October 1999
s m u g
by Steve Hawley

On the Origin of Stupidity

Congratulations are in order for the decision of the State School Board of Kansas to take one more step to remove Darwin's theory of Evolution from the curriculum of it's schools. This is an important step and the fallout from it should be quite astounding.

To understand this, one needs to understand some of the surrounding details. To date, all attempts to add Creationism to state-sanctioned curricula have failed. Creationism is, typically, a religious belief and as such cannot be taught in a government run school as it crosses the line of separation of Church and State. The wiley Creationists adopted another tack: remove the testing of Darwinism from state achievement exams as a discouragement from teaching the material.

In other words, if it ain't on the test, why should we spend precious time covering the material?

In addition, virtually all mention of evolution has been removed from the state-suggested standard curriculum. The justifications--and they are nothing more than that, because if they were reasons we would see some sign of reasoning--that I have read and heard in interviews are all rely on the fact that evolution is theoretical and cannot be proven.

Collected material
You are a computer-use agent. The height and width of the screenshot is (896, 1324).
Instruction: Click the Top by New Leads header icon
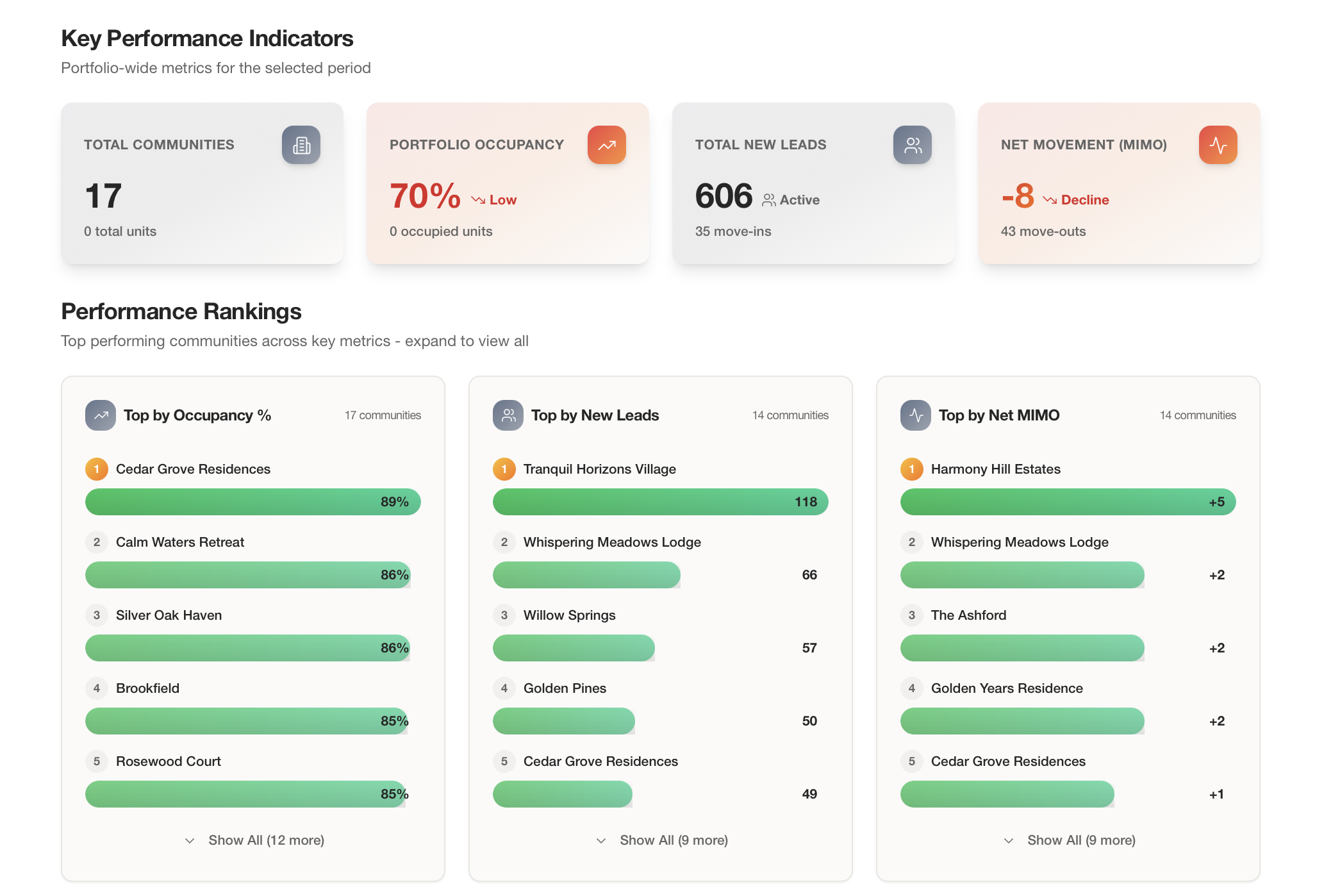[508, 415]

Short problem A
Please transcribe a passage from the essay on the Kansas evolution decision: begin at the words "On the Origin" and stop after the words "teaching the material.".
Short problem B
Pick up the essay on the Kansas evolution decision after its final sentence and continue writing it.

Exercise result A
On the Origin of Stupidity

Congratulations are in order for the decision of the State School Board of Kansas to take one more step to remove Darwin's theory of Evolution from the curriculum of it's schools. This is an important step and the fallout from it should be quite astounding.

To understand this, one needs to understand some of the surrounding details. To date, all attempts to add Creationism to state-sanctioned curricula have failed. Creationism is, typically, a religious belief and as such cannot be taught in a government run school as it crosses the line of separation of Church and State. The wiley Creationists adopted another tack: remove the testing of Darwinism from state achievement exams as a discouragement from teaching the material.

Exercise result B
This is precisely the kind of stupidity that is spontaneously generated by groups of people. It is astounding and it is strong evidence to corroborate something I've been thinking about.

You see, I have a theory. Actually, I have a great number of theories, like the one about any given person's basis set of characteristics that fully describe "the best pizza" are founded upon the most-consumed pizza of their youth rather than some set of higher, inconvtravertible standards, but this particular theory is not important. What is important is the process of theory and the basis of the scientific method. Because I have such a deep-rooted love for the process of theory, I find myself deeply angered at this Kansasian affront.

I come up with theories all the time. It is an outlet for my imagination. Most of my theories are incorrect and trivially so. I find the process of disproving my more fanciful theories to be highly amusing. Just think about the phrase "if you would entertain this idea" and you will find one of my prime motivations.

A theory is a germ of an idea that is the basis for an answer to a question, most commonly 'why' and 'how'. Within the scientific method, a theory is just a hyposthesis until it is proven or disproven. Very careful experiments are designed to do just that, and proof is rarely proof, but instead corroborating evidence. From time to time, a hypothesis will make it into the realm of accepted theory. Very few theories actually make it into fact, and many accepted theories have been shot down. Science, as a process, is self-regulating and continually revising as we continue to learn more about all that surrounds us.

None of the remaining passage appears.